In 2006, Jerry felt that is was necessary on his part to explain to Julius why he had received such firm discipline. As a family, they traveled to KL and I showed Julius a few verses from the Bible, including Proverbs 13v4 which says “He who spares his rod hates his son, But he who loves him disciplines him promptly” and Proverbs 22v6 which states “Train up a child in the way he should go, and when he is old he will not depart from it.” Jerry also asked for forgiveness and said sorry for the firm discipline, and that he released Julius in regard to his past behavior. He felt that it was necessary to do it God’s way – to repent, apologize and also release.
As a result, the Chan family became closer, and Julius started coming home more often, and in contrast with what he said to Juliet when he first left for KL, now says that he “leaves with a heavy heart” every time he returns to KL.

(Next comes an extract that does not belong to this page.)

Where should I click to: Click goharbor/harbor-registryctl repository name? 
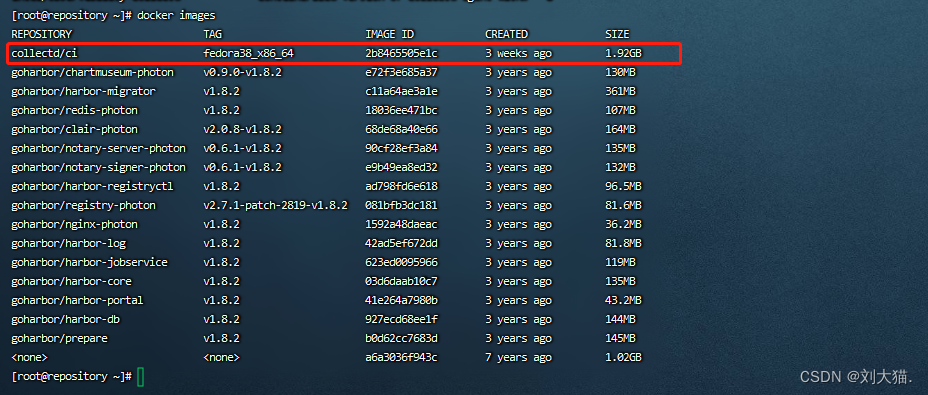pos(92,186)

However, though there had been reconciliation and restoration, there still had not been full liberation. Jerry realized this one day when Julius came back to Ipoh in July this year for a weekend. Catching up with his mom till 4am in the morning, Jerry told his stepson to switch on the air conditioning when he went to bed. Julius did not, and the reason for this was because he still saw his stepfather as the dominant disciplinarian. When this incident happened Jerry knew that he needed to help Julius on the path to be fully restored and set free.
Once again they travelled to KL and once again Jerry apologized to Julius for the firm discipline. The discipline was what Jerry knew to do at that situation at that time. The desired results were not achieved as Jerry and Juliet were using their own understanding in bringing up their son, instead of seeking the Lord for the right way to do it. Although painful, there was no malice in disciplining their son. As they explained and asked for forgiveness this time, the Chans shed buckets of tears, holding each other in embrace.
Liberation after this was evident, as when Julius next visited, he just switched on the aircon! Julius also told his mother that although he should be ‘angry with dad, he doesn’t know why he still loves his father so much’. His mother replied that the only way this is possible is because of God.
When sharing their testimony, Juliet stressed that throughout the years, every prayer and devotion time was spent asking God for victory in this situation. Throughout the years she has learnt that when we pray, we just have to wait upon God’s timing. We don’t need to ‘kaypoh’ and do things our own way, we have to let God take over. After all, the Word of God tells us that whoever that trusts in the Lord will not be put to shame.
It is God who brings us to a point where we are able to live in peace and surrender to Him. In our own pride we would not be able to humble ourselves for reconciliation. Instead we would try to justify our actions; after all doesn’t it take two hands to clap? It is important that we open our hearts to allow God to work in us and restore our relationships. All glory to God for restoring this family, and setting them free to speak of their past!
Jerry and Juliet Chan worship in FGA Ipoh and are both active in ministry.